■ **HOW TO COMPLETE THIS TASK**
Your job is to copy every line in the material containing the word "button".

THE DATA: Begin

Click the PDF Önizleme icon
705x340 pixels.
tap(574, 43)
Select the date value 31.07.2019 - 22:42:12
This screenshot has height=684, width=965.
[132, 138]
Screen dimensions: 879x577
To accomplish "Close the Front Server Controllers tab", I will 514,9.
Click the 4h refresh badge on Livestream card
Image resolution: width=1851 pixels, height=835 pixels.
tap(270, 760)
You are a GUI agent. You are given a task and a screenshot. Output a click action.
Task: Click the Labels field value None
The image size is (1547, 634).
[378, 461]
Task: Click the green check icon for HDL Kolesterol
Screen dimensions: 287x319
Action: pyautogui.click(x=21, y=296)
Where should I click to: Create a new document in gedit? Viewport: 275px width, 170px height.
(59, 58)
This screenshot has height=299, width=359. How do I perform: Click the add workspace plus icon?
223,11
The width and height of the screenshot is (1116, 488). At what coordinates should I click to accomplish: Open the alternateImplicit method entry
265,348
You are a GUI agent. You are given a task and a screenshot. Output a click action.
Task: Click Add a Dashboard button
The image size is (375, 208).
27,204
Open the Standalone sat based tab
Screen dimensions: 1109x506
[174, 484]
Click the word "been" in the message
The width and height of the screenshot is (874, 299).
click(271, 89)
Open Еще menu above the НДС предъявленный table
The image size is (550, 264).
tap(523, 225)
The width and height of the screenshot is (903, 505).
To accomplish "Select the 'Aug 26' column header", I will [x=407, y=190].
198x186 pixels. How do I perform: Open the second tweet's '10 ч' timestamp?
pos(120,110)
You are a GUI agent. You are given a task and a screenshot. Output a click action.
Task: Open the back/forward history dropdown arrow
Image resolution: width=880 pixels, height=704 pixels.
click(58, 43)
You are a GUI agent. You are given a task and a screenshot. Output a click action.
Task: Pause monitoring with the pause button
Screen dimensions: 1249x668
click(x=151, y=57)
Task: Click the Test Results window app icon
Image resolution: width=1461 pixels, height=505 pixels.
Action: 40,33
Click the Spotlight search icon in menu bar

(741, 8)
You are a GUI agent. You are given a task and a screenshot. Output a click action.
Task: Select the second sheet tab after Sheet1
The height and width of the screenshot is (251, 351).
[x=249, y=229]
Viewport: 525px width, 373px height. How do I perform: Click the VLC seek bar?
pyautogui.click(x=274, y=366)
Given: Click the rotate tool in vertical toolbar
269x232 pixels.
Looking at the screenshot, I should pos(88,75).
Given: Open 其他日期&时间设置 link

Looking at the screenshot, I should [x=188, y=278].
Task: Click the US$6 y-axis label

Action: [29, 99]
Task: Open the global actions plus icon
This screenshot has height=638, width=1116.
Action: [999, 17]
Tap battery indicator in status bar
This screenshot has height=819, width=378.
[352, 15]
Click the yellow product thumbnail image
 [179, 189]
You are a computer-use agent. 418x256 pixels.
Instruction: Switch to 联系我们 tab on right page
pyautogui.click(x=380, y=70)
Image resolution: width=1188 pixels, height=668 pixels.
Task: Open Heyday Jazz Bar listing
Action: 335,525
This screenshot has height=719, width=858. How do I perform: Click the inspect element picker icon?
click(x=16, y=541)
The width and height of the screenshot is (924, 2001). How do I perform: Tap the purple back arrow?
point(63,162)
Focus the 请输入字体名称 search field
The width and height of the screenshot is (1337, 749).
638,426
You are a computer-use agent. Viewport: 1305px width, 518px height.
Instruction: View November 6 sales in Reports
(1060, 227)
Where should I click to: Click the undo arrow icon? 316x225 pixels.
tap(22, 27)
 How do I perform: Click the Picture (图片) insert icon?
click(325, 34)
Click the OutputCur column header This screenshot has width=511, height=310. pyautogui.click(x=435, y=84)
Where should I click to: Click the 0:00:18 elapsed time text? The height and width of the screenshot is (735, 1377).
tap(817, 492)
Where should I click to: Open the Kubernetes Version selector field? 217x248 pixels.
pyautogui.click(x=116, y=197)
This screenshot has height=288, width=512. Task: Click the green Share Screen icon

THE DATA: End

■ **RESPONSE BELOW**
Task: Click Add a Dashboard button
Task: Pause monitoring with the pause button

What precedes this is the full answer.